Announcement

Collapse
No announcement yet.

Microsoft Has More SMB3/CIFS Enhancements For Linux 5.16, Including For Performance

Collapse
X
 
  • Filter
  • Time
  • Show
Clear All
new posts

  • #31
    Originally posted by DrYak View Post
    Yup. I am wondering how much the userland-accessible zero-copy previous work (such as the DMA-BUF used in GPUs) could eventually be leveraged for zero-copy userland filesystem daemons.
    It's already been done, many many years ago. That's pretty much the whole *point* of sendfile, so that you can keep the daemon in userspace but still avoid constantly round-tripping data into and out of the kernel. When the network IF has TCP offload and is already DMAing packets into a buffer, you can get that buffer onto disk without ever pulling it into userspace by having the drive DMA it out. (And vice versa, obviously).

    Comment


    • #32
      Originally posted by arQon View Post

      It's already been done, many many years ago. That's pretty much the whole *point* of sendfile, so that you can keep the daemon in userspace but still avoid constantly round-tripping data into and out of the kernel. When the network IF has TCP offload and is already DMAing packets into a buffer, you can get that buffer onto disk without ever pulling it into userspace by having the drive DMA it out. (And vice versa, obviously).
      However sendfile still requires kernel and CPU to issue the ordere.
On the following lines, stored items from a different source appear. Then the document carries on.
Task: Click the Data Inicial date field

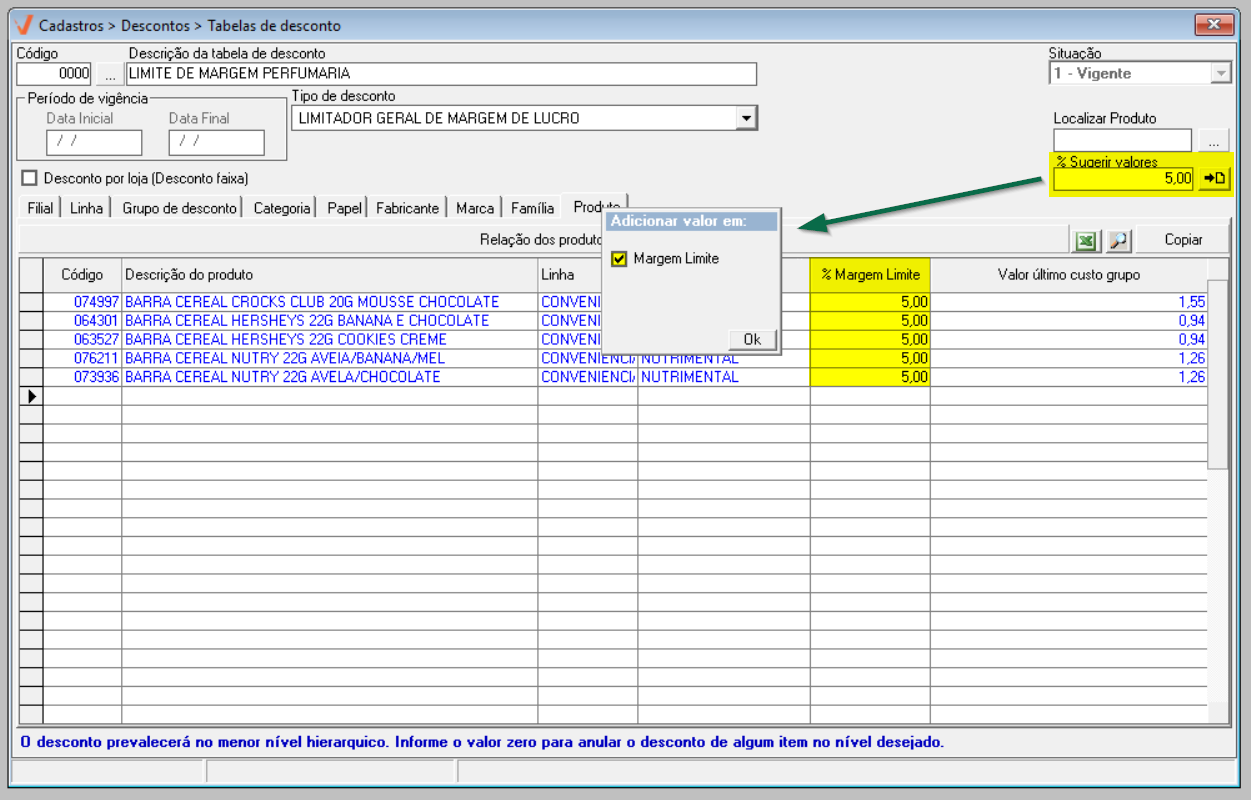Action: click(x=94, y=142)
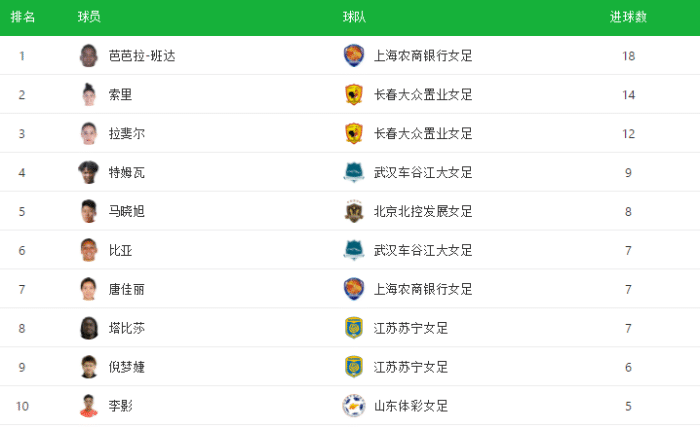Open player 马晓旭's profile link

(127, 211)
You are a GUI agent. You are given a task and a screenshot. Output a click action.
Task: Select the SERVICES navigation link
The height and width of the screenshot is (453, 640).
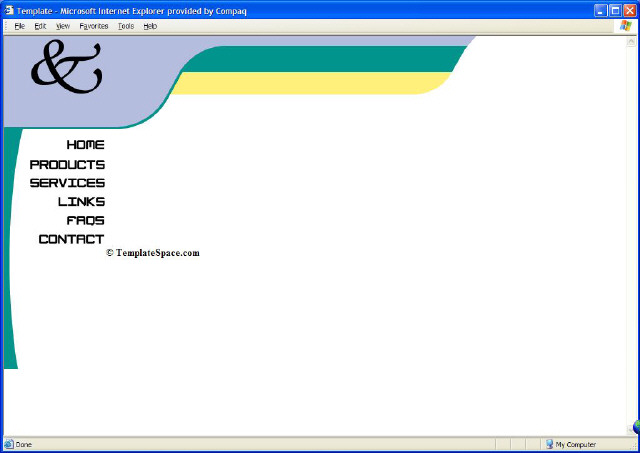coord(67,183)
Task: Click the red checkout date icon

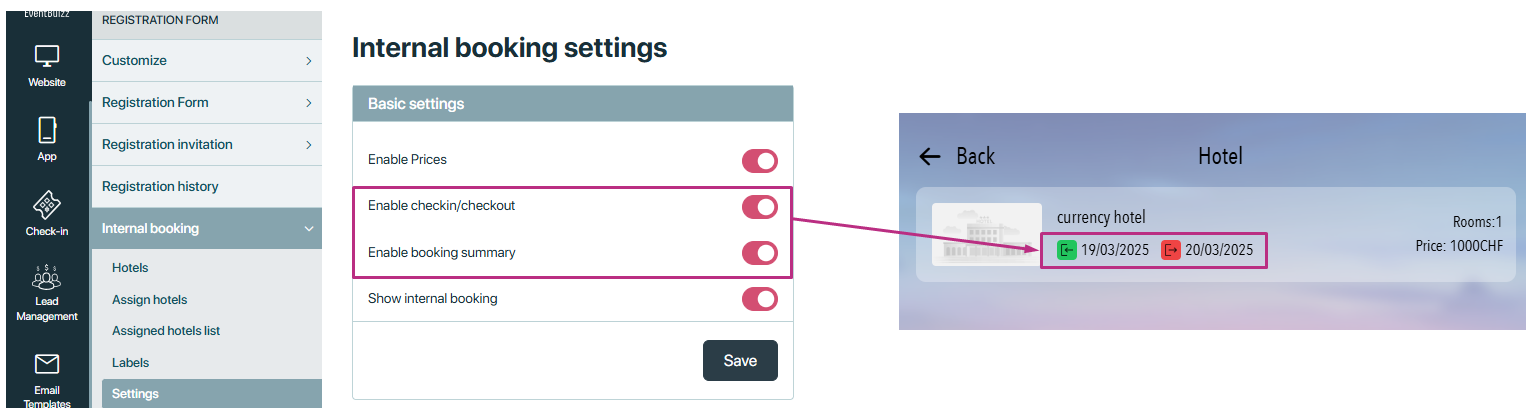Action: click(x=1171, y=250)
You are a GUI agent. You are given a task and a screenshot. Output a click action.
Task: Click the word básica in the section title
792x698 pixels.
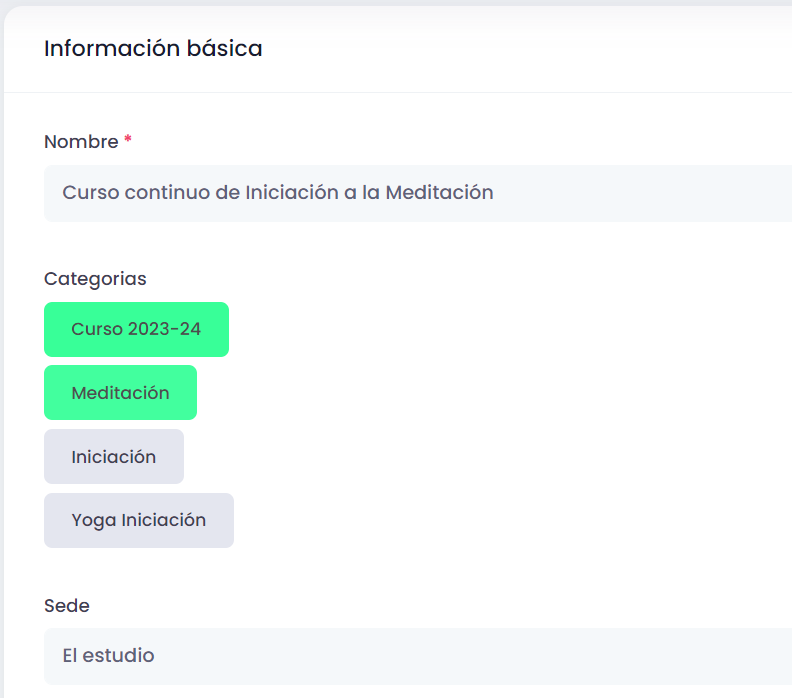coord(224,48)
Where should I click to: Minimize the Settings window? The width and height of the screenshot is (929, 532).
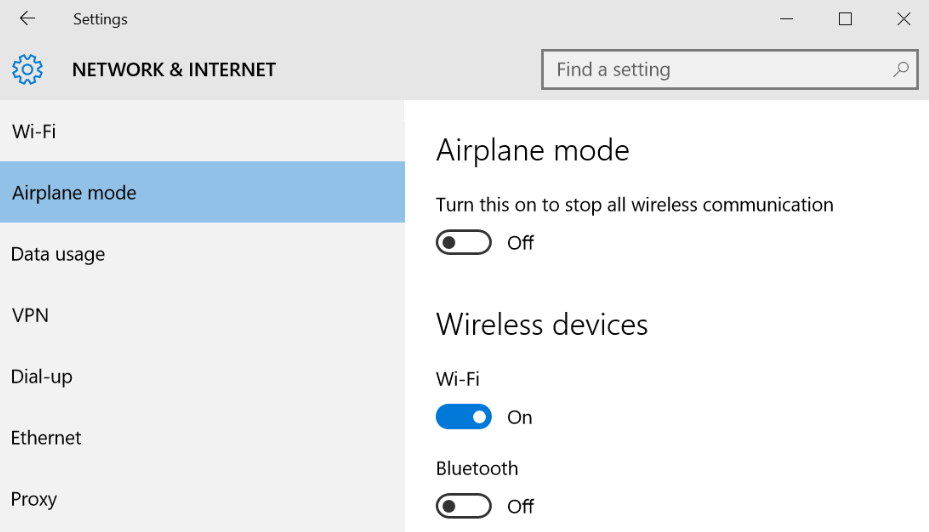[787, 19]
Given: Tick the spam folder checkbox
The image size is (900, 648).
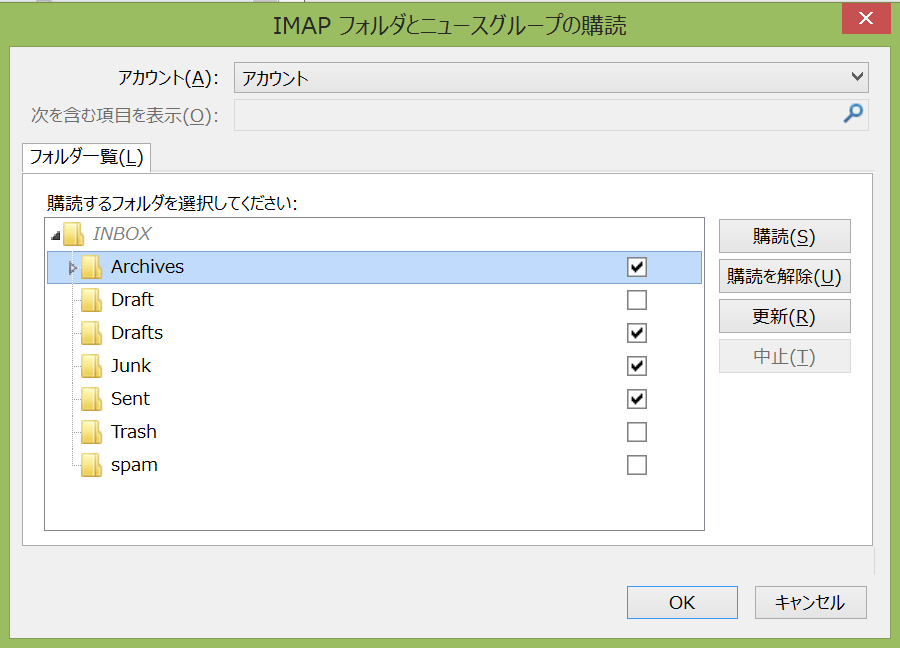Looking at the screenshot, I should pos(636,465).
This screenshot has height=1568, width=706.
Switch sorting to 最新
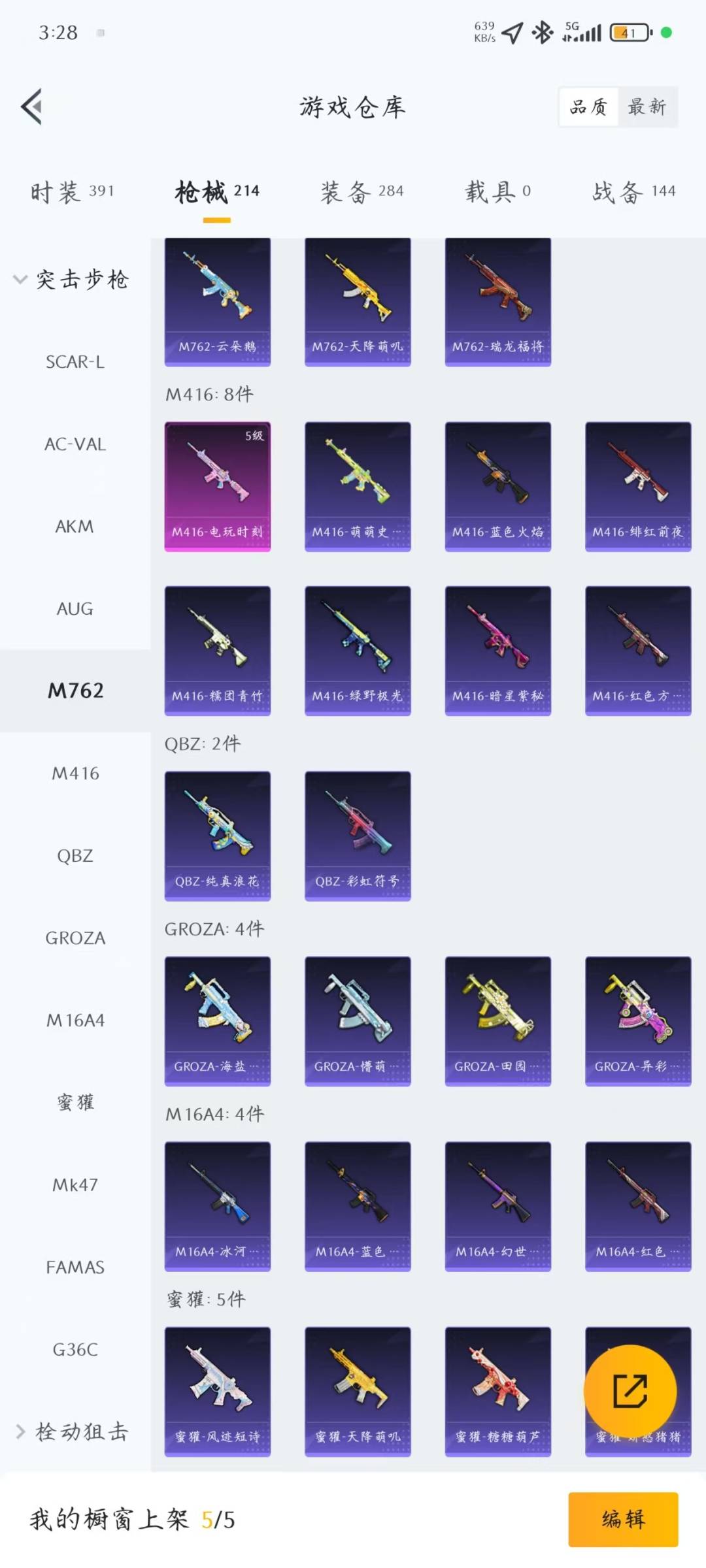click(x=647, y=106)
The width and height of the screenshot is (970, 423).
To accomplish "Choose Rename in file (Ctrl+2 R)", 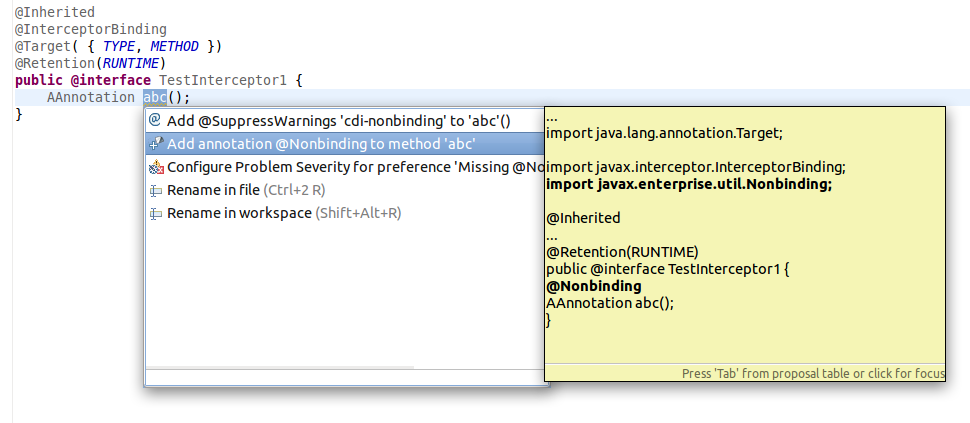I will (245, 190).

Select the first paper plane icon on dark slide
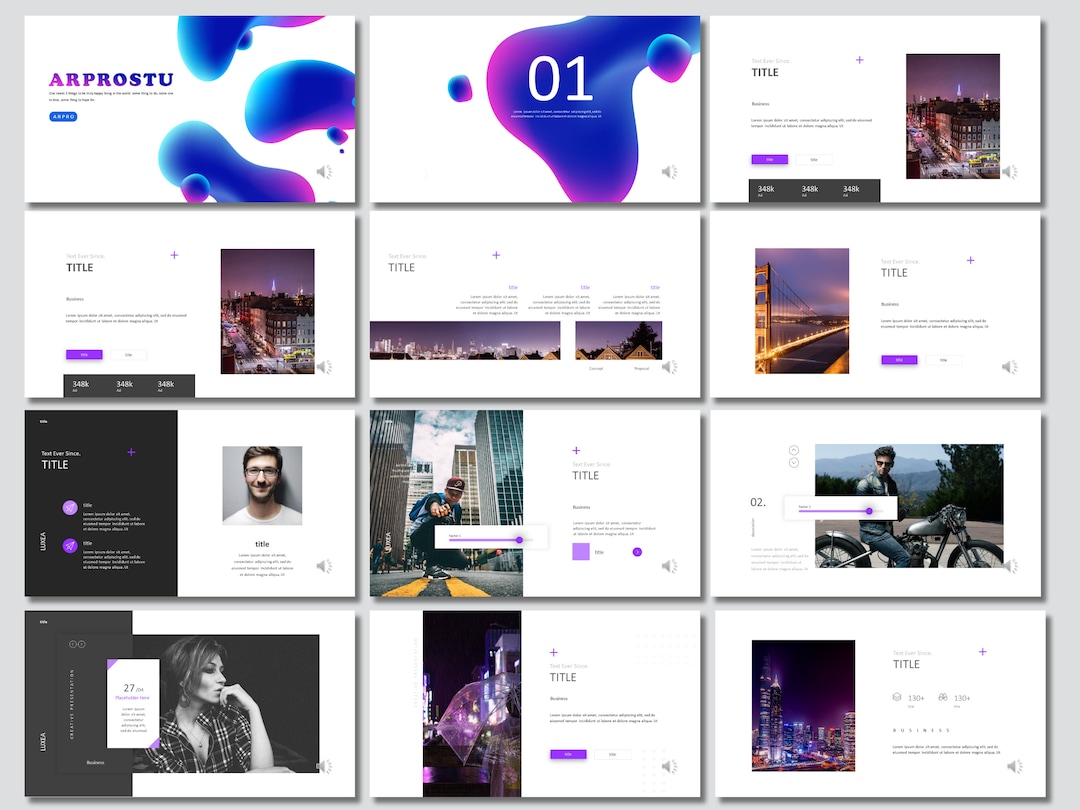69,507

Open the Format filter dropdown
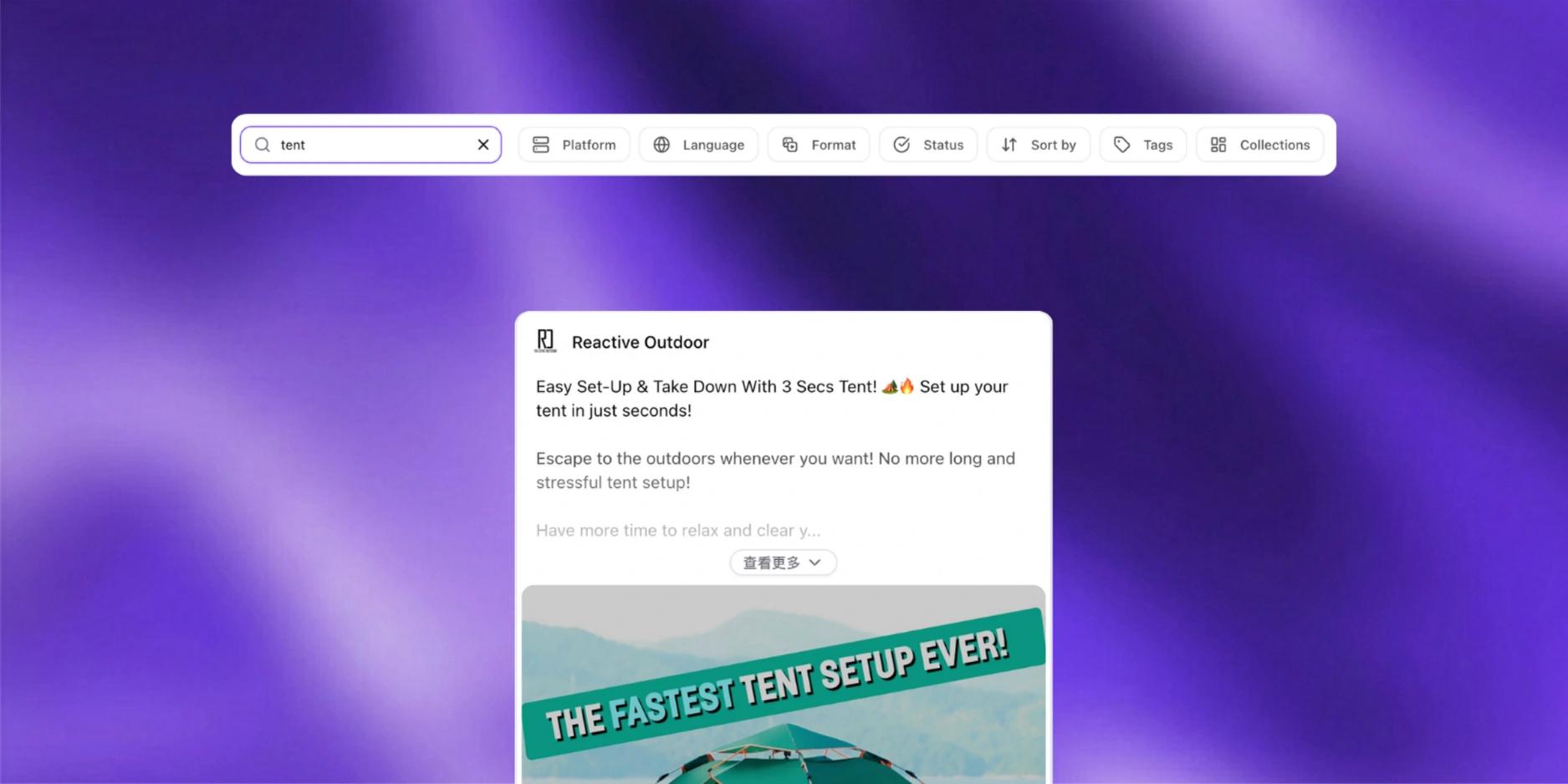[x=819, y=145]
      In order to fully offload it onto the network cards, some other low-level technologies need to be used.

      Not to mention that fs like Btrfs have compression builtin, and web servers usually do not just send files.

      Comment


      • #33
        Originally posted by arQon View Post
        It's already been done, many many years ago. That's pretty much the whole *point* of sendfile, so that you can keep the daemon in userspace but still avoid constantly round-tripping data into and out of the kernel.
        Wait, what... (reads quickly about sendfile, and finds up about receivefile, too) OMG, I've completely missed this past development!

        (And apparently lighttpd and nginx are capable of the same achievement too)
        Last edited by DrYak; 15 November 2021, 05:29 AM.

        Comment


        • #34
          Originally posted by DrYak View Post

          Wait, what... (reads quickly about sendfile, and finds up about receivefile, too) OMG, I've completely missed this past development!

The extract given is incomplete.